Ah, a música e eu, isso é uma parte que já cansei de escrever.
   Desci e não vi mais os amigos, a porta do fundo tinha um segredo, soltei uma parte das divisórias da porta sem fazer barulho, entrei no buraco e o fechei atrás de mim, fui esgueirando ao lado do palco e fiquei no escuro da plateia, de joelhos, para ninguém notar a minha presença.
Era um ensaio, o Luís Antônio do 14 tirava o som do violão, as filhas da dona Tereza do 22 faziam as vozes de acompanhamento, a primeira voz ficava à cargo do Jordão.
   ..."Vou voltar, sei que ainda vou voltar, para o meu lugar"...
   A voz das meninas (Rita e Cuca) era um misto de sofrimento e esplendor, o Luís Antônio era um artista completo, tocava a melodia do Tom Jobim com acordes hora de Chorinho e hora de fado e o Jordão...o que é que ainda eu posso dizer desse gigante???

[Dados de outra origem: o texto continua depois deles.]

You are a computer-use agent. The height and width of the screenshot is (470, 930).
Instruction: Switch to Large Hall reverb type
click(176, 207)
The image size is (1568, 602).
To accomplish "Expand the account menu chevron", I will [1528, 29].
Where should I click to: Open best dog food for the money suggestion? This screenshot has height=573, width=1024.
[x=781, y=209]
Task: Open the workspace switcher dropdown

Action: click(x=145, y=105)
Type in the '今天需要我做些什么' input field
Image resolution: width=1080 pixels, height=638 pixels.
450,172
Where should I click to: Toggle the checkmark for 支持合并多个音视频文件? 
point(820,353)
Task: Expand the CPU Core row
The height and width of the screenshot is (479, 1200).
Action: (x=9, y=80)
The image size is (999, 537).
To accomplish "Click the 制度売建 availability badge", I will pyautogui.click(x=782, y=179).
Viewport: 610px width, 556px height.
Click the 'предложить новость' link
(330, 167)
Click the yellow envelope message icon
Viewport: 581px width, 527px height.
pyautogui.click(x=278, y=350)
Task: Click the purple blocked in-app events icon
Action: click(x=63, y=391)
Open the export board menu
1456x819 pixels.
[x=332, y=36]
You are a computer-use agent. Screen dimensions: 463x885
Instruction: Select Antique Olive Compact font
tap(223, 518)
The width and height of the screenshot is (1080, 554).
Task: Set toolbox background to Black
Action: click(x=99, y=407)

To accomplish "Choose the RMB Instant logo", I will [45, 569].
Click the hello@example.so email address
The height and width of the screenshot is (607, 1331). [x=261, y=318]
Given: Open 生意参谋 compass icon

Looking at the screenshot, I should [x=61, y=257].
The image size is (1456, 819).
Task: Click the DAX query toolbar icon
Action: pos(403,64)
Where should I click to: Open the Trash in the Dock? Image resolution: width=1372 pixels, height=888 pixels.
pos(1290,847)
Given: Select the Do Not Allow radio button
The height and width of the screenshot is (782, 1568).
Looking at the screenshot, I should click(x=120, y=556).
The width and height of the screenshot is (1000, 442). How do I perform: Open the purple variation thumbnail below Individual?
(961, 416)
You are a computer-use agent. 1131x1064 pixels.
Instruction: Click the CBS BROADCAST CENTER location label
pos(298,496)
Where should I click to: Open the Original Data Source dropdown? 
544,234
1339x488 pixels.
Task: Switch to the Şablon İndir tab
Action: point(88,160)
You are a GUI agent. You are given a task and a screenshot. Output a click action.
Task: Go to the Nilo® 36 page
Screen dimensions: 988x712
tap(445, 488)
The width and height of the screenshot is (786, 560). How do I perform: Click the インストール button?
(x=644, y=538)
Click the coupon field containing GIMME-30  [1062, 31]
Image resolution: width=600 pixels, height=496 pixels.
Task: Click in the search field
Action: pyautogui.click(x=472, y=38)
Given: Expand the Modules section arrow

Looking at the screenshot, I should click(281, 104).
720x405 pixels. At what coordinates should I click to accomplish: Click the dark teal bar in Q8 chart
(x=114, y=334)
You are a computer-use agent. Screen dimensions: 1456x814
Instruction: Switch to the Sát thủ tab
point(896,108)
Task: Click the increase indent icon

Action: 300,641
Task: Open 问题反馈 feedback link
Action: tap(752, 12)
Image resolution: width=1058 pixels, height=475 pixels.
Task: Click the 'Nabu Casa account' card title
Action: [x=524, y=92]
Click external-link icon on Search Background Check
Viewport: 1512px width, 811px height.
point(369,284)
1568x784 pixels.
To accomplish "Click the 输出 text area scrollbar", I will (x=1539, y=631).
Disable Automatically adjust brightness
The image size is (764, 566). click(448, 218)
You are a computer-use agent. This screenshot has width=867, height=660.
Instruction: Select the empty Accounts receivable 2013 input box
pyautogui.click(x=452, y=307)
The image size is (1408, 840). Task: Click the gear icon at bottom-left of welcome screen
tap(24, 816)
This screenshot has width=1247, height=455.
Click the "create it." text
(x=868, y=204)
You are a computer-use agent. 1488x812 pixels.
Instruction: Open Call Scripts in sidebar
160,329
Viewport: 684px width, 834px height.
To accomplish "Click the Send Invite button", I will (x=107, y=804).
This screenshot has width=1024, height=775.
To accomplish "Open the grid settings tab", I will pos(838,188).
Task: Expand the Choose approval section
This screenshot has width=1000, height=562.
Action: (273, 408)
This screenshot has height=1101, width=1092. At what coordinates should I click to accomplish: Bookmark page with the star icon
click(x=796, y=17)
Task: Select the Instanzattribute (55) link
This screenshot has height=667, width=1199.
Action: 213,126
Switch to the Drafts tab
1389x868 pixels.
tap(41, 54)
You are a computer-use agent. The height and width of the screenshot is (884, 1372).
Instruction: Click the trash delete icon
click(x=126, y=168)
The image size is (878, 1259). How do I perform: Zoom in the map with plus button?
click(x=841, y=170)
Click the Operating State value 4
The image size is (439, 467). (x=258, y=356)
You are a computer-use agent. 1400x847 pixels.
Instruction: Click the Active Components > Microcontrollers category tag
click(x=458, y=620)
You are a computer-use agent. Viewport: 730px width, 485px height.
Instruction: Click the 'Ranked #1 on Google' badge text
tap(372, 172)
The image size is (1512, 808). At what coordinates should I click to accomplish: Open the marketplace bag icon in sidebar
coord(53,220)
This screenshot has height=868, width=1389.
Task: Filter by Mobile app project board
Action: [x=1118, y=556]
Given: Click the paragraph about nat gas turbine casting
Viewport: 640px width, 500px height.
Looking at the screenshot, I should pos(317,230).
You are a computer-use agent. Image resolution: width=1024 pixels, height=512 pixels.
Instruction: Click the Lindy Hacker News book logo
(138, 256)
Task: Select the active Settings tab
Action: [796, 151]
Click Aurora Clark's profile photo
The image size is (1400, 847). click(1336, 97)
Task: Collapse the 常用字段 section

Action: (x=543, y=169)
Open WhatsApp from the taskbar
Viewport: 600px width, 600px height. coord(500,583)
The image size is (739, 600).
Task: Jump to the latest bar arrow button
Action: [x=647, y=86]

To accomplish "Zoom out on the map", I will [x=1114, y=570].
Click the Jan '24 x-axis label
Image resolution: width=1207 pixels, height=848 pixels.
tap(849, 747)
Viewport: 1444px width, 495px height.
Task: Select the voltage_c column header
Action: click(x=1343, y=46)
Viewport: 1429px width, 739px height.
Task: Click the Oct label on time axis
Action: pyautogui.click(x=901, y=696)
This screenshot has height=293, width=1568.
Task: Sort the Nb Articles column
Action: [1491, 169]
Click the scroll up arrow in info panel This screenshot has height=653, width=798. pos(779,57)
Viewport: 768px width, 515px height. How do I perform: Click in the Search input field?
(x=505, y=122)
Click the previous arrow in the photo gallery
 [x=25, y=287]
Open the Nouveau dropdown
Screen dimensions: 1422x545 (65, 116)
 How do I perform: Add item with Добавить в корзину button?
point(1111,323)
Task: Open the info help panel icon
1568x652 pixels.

   Presenciei essa maravilha sem poder me mostrar, ao fim da audição, eles se aplaudiram e cumprimentaram-se, detrás de mim vieram umas palmas entusiasmadas, o Zezinho da cozinha se levantou e gritou:
   _BRAVO.
   Correu ao palco e ficou com os amigos, do palco o Luís Antônio gritou para a plateia:
   _E aí moleque, gostou???
   Eu não respondi nada, a beleza tem o dom de me calar profundamente.